The creation of a hero

Think back to a year ago. Chances are if you’re like me, you had no idea who Markus Persson (aka Notch) was. You didn’t follow him on twitter. You didn’t see five articles every time he said something funny or tried to give away his iconic hat. You may not have even realized that Sweden had an indie games community. You may have heard of Minecraft – a game that had been in alpha for a year (released originally in May 2009). You may have even played it. If you had played it, you probably didn’t realized that was a game that would turn into one of the best selling PC games ever and that it all started with one man, Notch.

Fast forward to today: Minecraft is a superhit, big AAA games. More important than the sales, Minecraft has created a community of rabid fans that have spawned thousands of youtube videos, wikis, and walkthroughs all dedicated to Minecraft. And from this hit Notch has emerged as the indie hero. Anything that he says or does immediately causes a flurry of activity in the form of blogs and tweets from devoted fans that rivals video game greats like John Carmack, Will Wright, or even Miyamoto.

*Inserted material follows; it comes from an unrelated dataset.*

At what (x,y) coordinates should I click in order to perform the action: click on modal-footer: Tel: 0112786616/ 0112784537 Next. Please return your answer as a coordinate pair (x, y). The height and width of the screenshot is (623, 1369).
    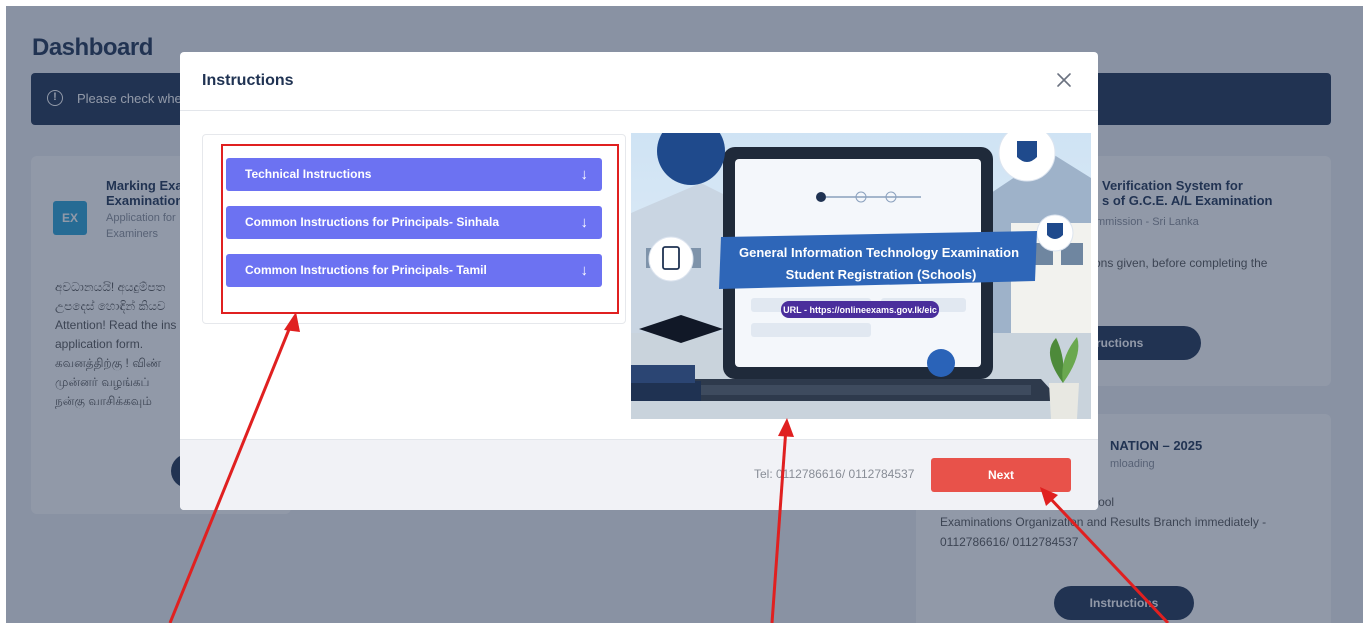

And it’s not hard to see why: Initially, he was the sole developer on Minecraft only to bring on his first employee in September of 2010. He quit his nine-to-five job at a casual game studio for the indie dream. He slaved away for years on the same game. He’s very open about all the data surrounding Minecraft – revenue, sales figures, etc. He’s always been active with his community of fans, first on the Minecraft forums and now on twitter. And finally, it’s a true Cinderella story of someone who did not want to be in the limelight but undoubtably ended there anyway. There’s no question that Notch is a huge role model and success story to other indies out there.

Why indies need a hero

Notch is important for indies because he represents phenomenal success in an industry where there aren’t a lot of success stories. There are a lot of indies being picked up by publishers, bu inevitably they end in postmortems demonstrating how difficult those partnerships can be. Not Notch – he did it all on his own. Deploying his game as a standalone exe for Windows, he essentially scoffed at the new hotness that is mobile, facebook, and HTML5 and proved you can still be successful. He forged a new path for indie devs and continues to be open and honest, passing along his knowledge in hopes that others can be successful.

And we indies need that. When it’s late at night and we’re still staring at our computer screen wondering how in the world we’re going to generate fifty more levels with the same innovation and creativity as the first, we need to watch that youtube video of the Enterprise built in Minecraft. We need to reassure ourselves that success is within our grasp and that if Notch, a hardworking indie dev just like us can make it work, then so can we.

Dangers of emulating a hero

As indies – even though heroes like Notch are extremely important – we need to realize that we’re not in the same place that they are. They no longer serve as good examples for the day-to-day survival that indies should emulate. For example, take the Minecraft on Steam topic. Mojang has the luxury at this point to dictate the terms of the contract with Valve. And while you might want to high-five Notch for sticking to his guns against a big corporation, as indie devs we need to realize that 99% would be lucky to be on Steam and when every little thing can make or break you, you will need to make sacrifices to get on a particular platform.

It’s also important to realize that Minecraft was not an overnight success. It took years to get where it is today. If as indies we fall into the trap of wondering why our game hasn’t hit Minecraft success after the first month of release and no community discussion and care, we’re setting ourselves up for unrealistic expectations and ultimately failure.

Personally, I’ll always keep an eye on Notch. I’ll follow him on twitter and I’ll read the articles that come across my RSS reader. But I know that I can’t emulate him now. I know as an indie dev that his actions cannot be my actions. However, you can bet that I’m examining everything he’s done to get to this point and that I’ll be trying to follow his path to the top. I’ll always keep in mind even in the darkest days that success is possible even in this tough world of independent game development.